Also, what does the end of Bitcoin generation look like? If Bitcoin is truly
deflationary why would anyone trade it? The interesting thing about inflation
is it requires investment to ensure your money doesn’t lose value over time.
Would Bitcoin be incentivizing a market where growth is extremely limited due
to greed?

Not taking any sides, trying to understand the long term reprucussions of a
substantial Bitcoin market.

------
yolobey
I got an international payment recently via bitcoin and the fee was under £2
on the sender side. If it had gone through my bank It would've costed me £7 to
receive and way more on the other end to send.

So I do get the criticism about high fees when paying for a coffee, but maybe
that's not the ideal use case for bitcoin. It could've been cheaper with
another cryptocurrency but it's a tolerable enough percentage at the moment
compared to another widely used solution for international transfers.

------
jimmies
I haven't been understanding bitcoin for the longest time: It has been more
than five years since I first heard about it. I tried to look it up, I can
never quite get the overall picture, why it works the way it is.

I finally understood the bitcoin mechanism and I can explain the original
paper well just two days ago. I feel dumb reading this paper. Intellectually,
I think it's a hallmark of many great inventions in the 20th and 21st century:
public-key cryptography (to verify transactions), micro economics - game
theory (to incentive people to mine), hashing (bounty), macro economics (to
combat inflation), distributed computing synchronization (to trust the system
while not trusting any single computer), statistics (to combat fake chains).
Only when one has all the pieces of the puzzle together then the whole thing
is possible to conceive.

But I feel a sense of achievement when I finally figured the whole thing by
myself. If you don't understand bitcoin, I think you should understand bitcoin
as a hacker, even you don't need to use it or intend to store money in it.

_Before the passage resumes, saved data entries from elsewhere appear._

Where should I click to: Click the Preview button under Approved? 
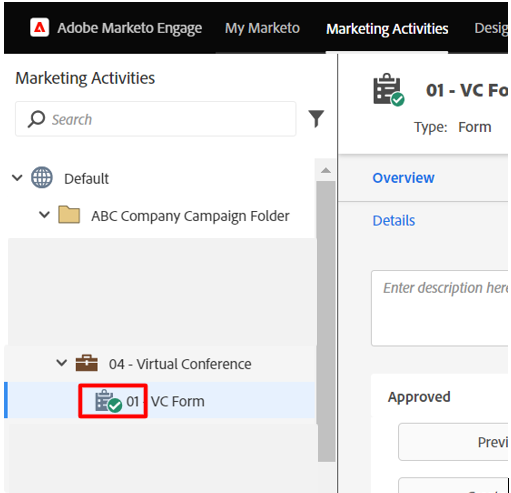pyautogui.click(x=453, y=442)
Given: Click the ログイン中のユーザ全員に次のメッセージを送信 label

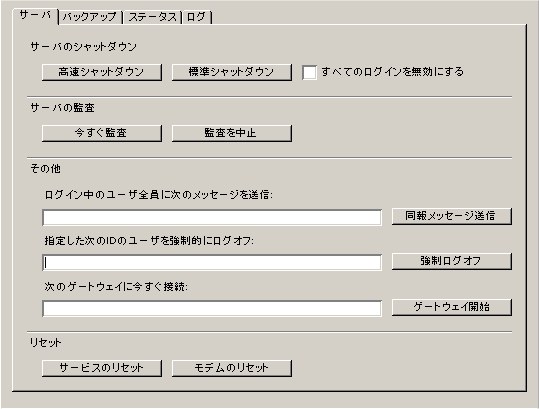Looking at the screenshot, I should pyautogui.click(x=158, y=195).
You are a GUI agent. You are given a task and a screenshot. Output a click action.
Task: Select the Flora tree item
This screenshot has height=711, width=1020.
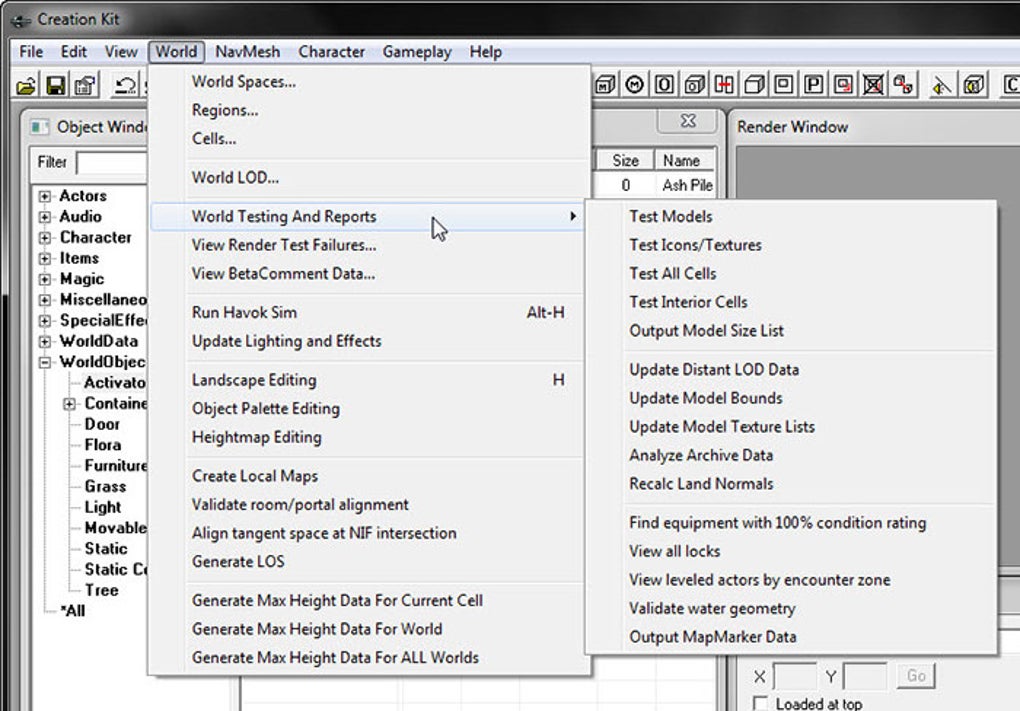[102, 445]
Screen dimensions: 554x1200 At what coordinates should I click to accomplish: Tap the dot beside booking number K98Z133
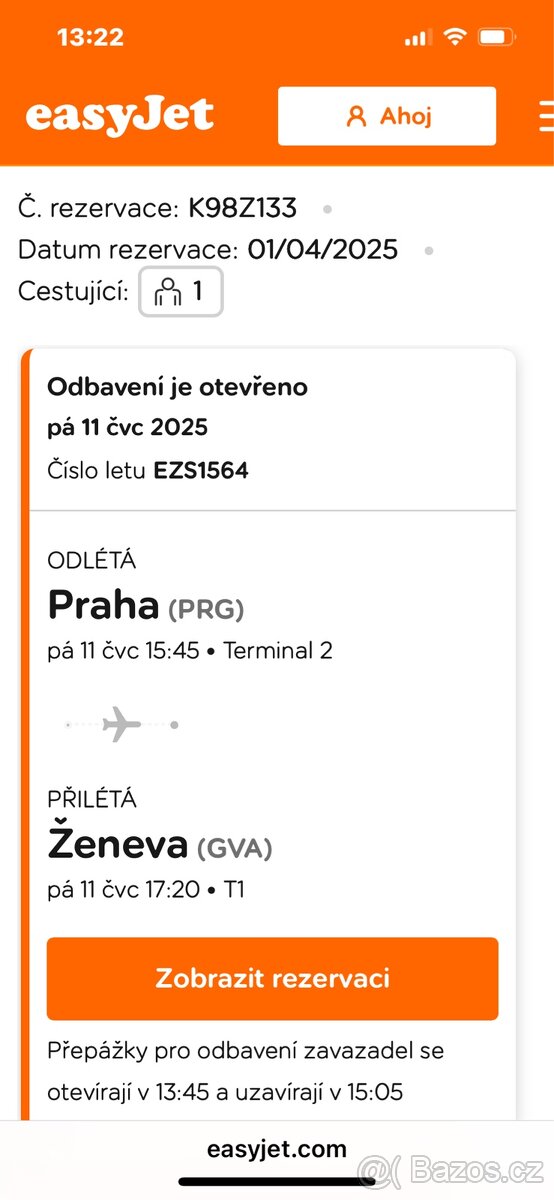(327, 209)
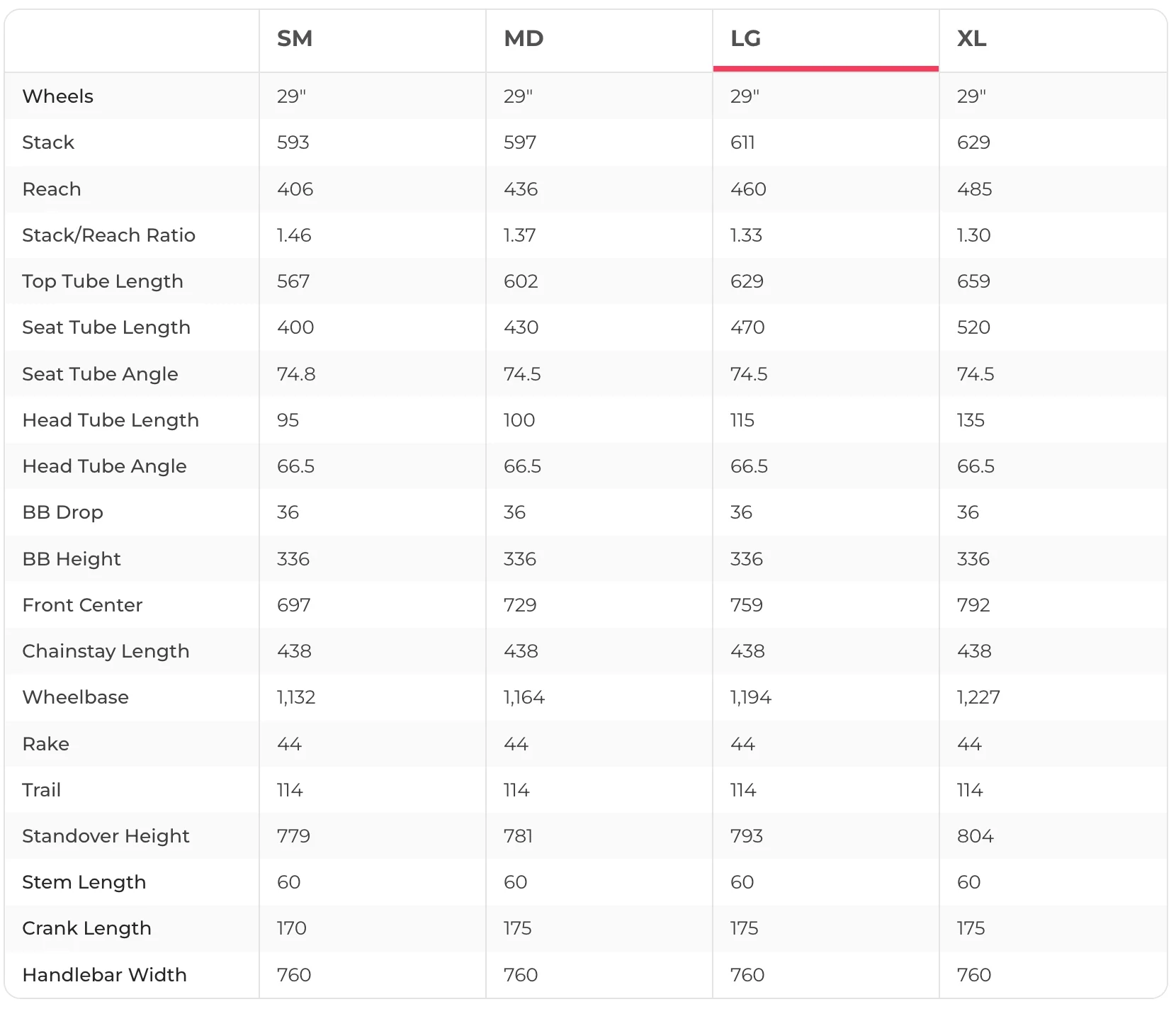Click the Wheels row label
Screen dimensions: 1176x1009
point(58,96)
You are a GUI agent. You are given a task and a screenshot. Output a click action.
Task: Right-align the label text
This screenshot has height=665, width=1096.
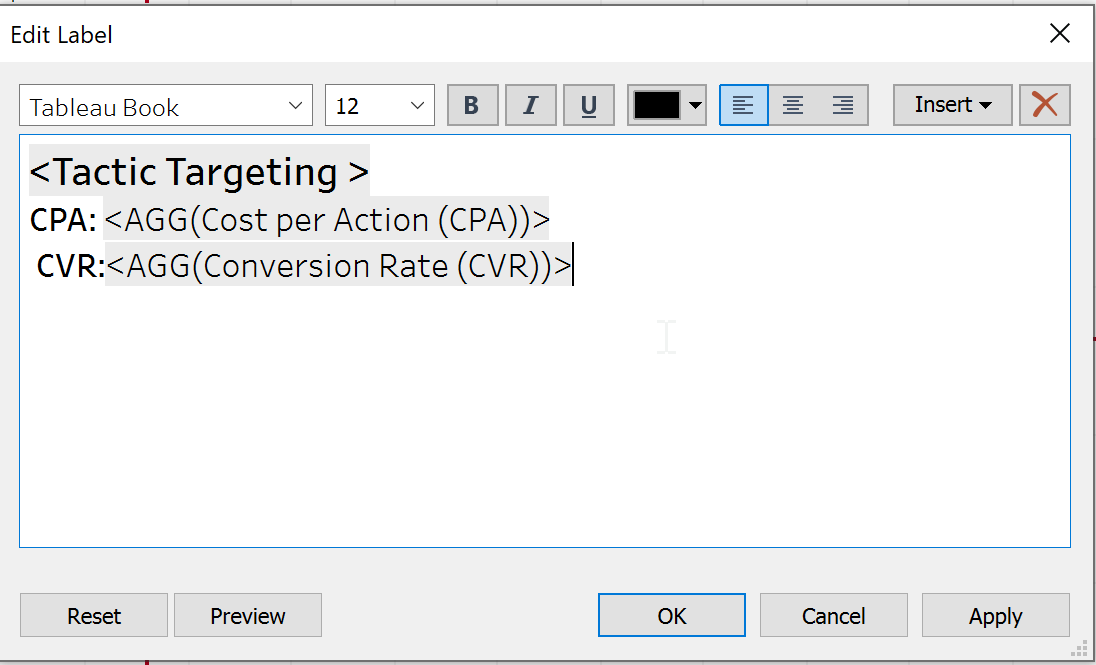(843, 106)
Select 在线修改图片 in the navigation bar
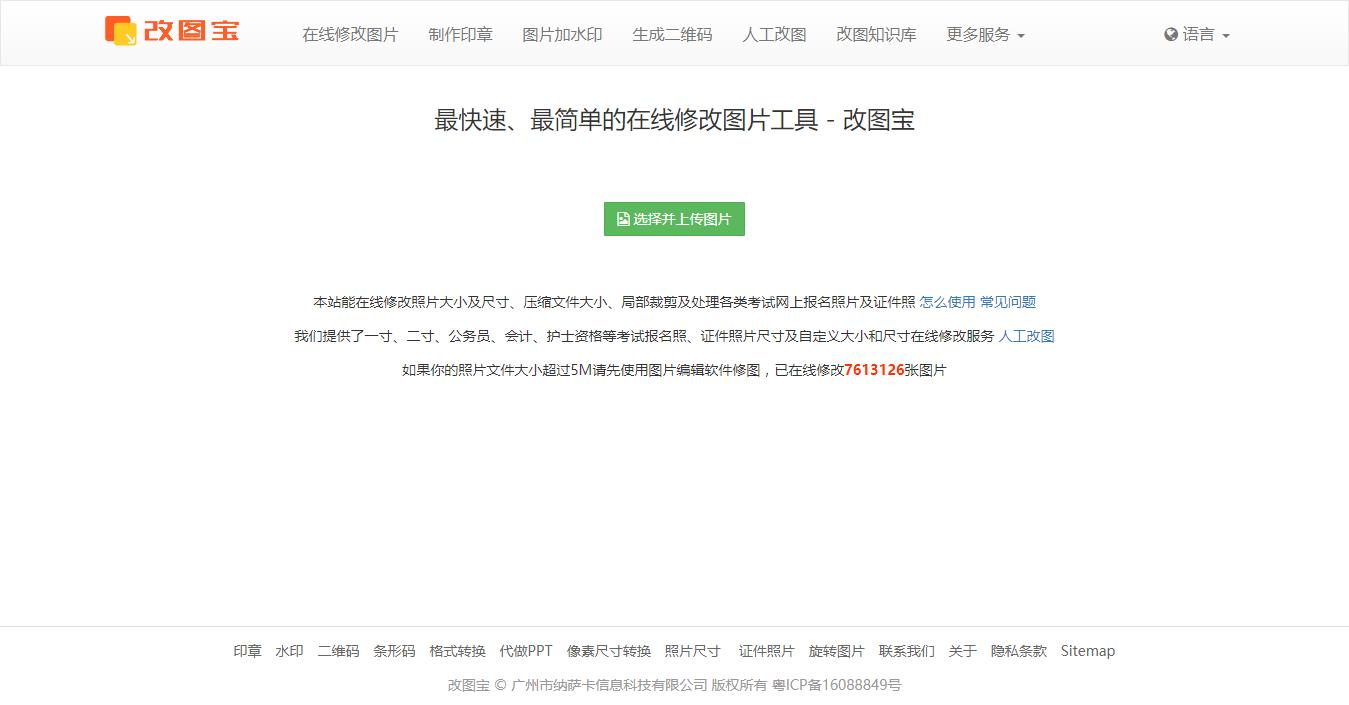Screen dimensions: 1349x705 click(x=349, y=34)
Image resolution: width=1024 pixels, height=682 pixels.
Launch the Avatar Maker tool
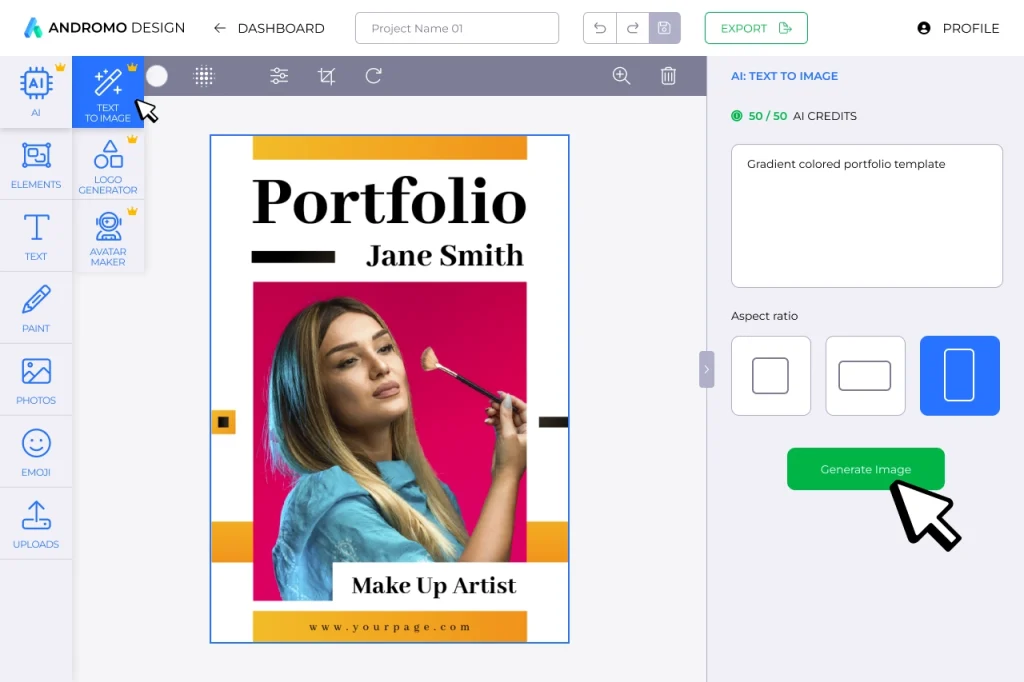pyautogui.click(x=108, y=238)
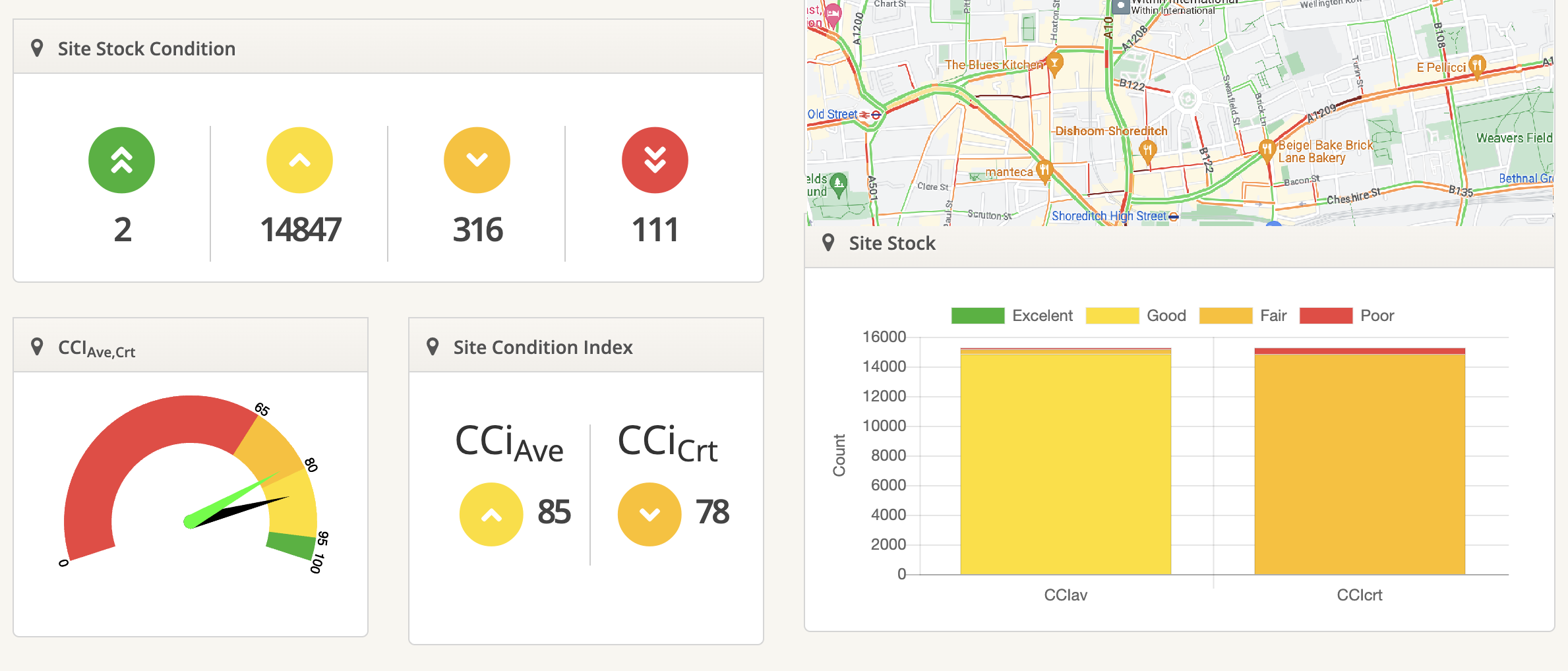
Task: Click The Blues Kitchen map marker
Action: tap(1054, 64)

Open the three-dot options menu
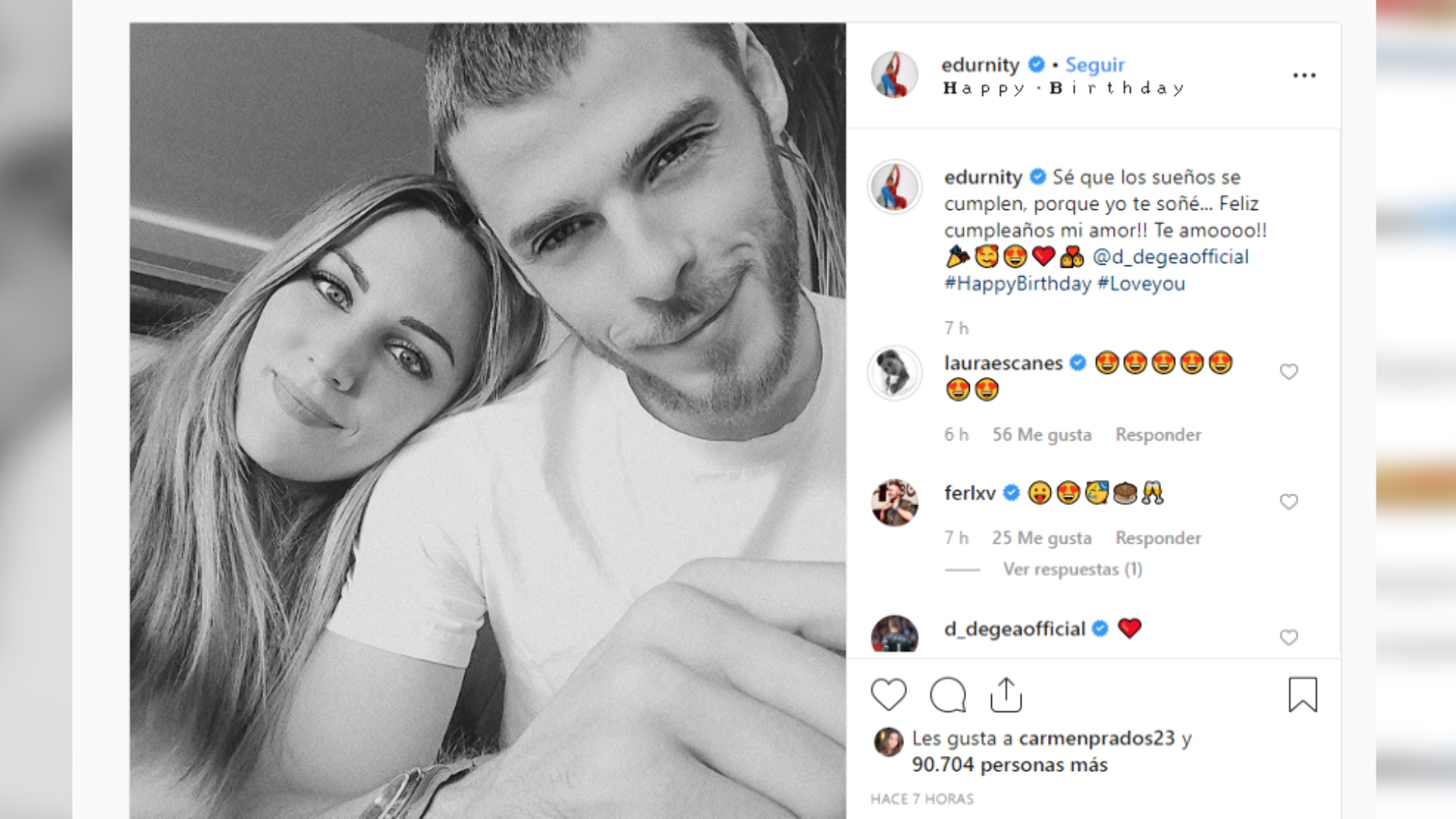coord(1304,75)
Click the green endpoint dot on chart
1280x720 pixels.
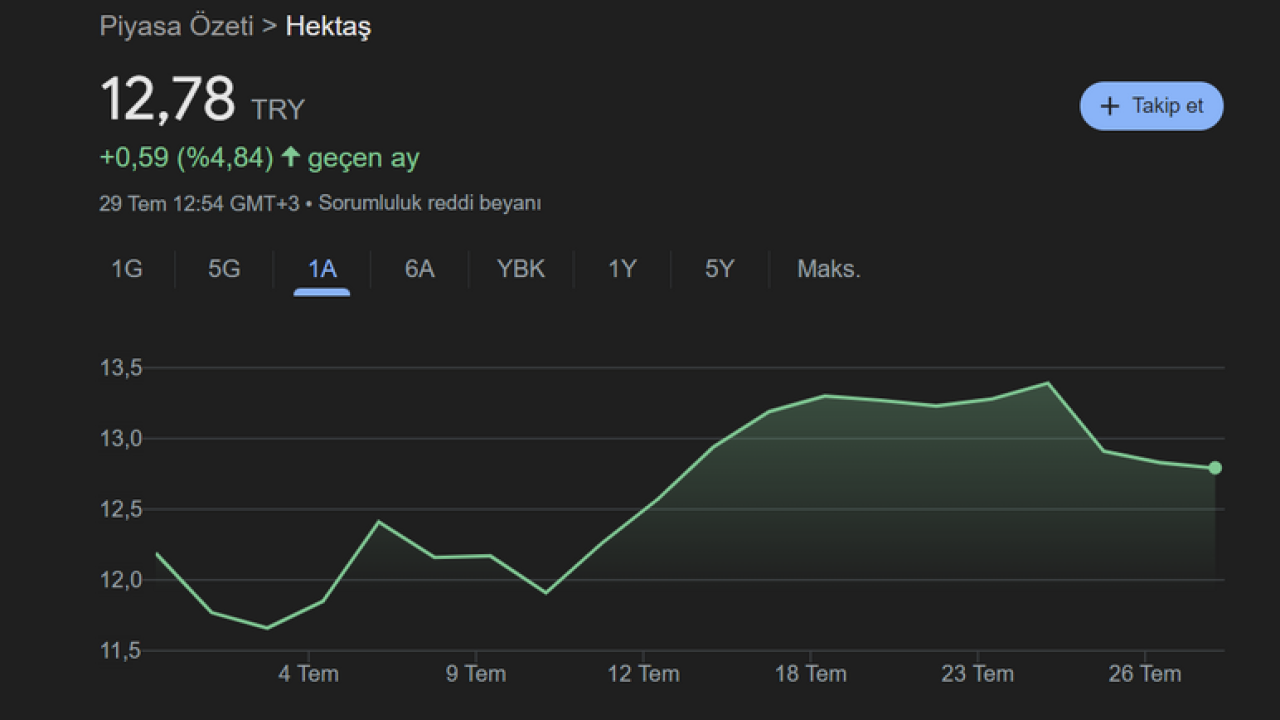tap(1215, 468)
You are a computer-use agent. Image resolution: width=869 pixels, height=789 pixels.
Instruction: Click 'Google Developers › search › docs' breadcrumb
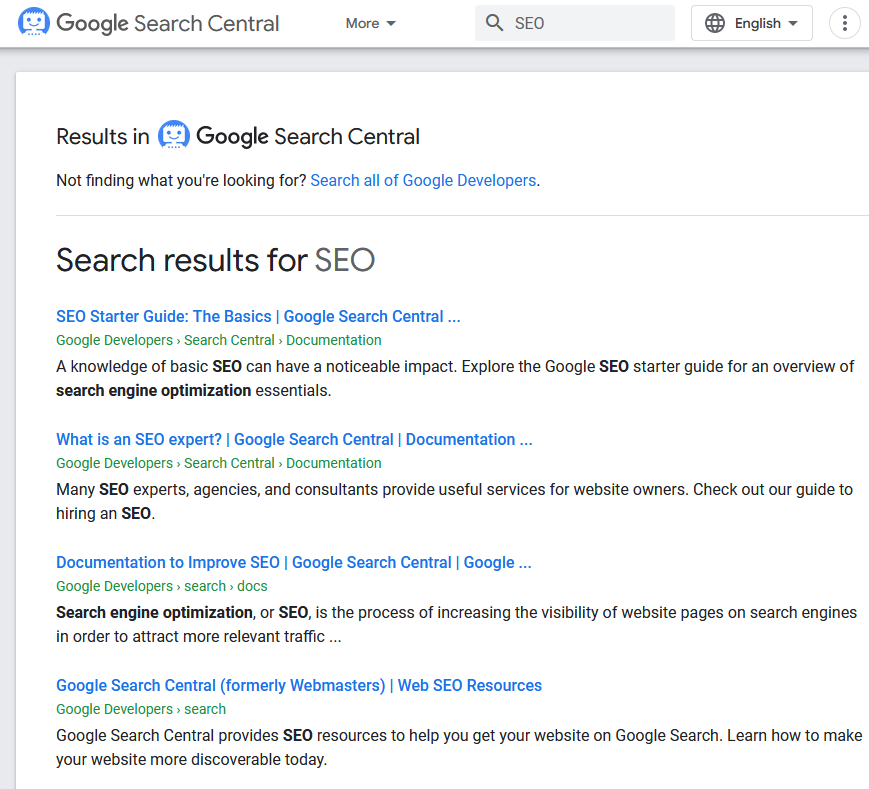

I only own a small fraction of a coin, I'm not a risk taker. I'm not going to
be rich from bitcoins, I have no reason to shill it with memes. It's unlike
anything you have encountered before, notably that the only reason why bitcoin
is worth money, is because we are better off with it. I do believe the world
is a better place when everyone agrees that bitcoin has values and can be
traded, because that means many people can buy their own "insurance" should
wars happen, which they do. Your money might turn into paper, you might get
killed if you smuggle cows, gold, and diamond when you're running for life,
but no one can know if you have bitcoins.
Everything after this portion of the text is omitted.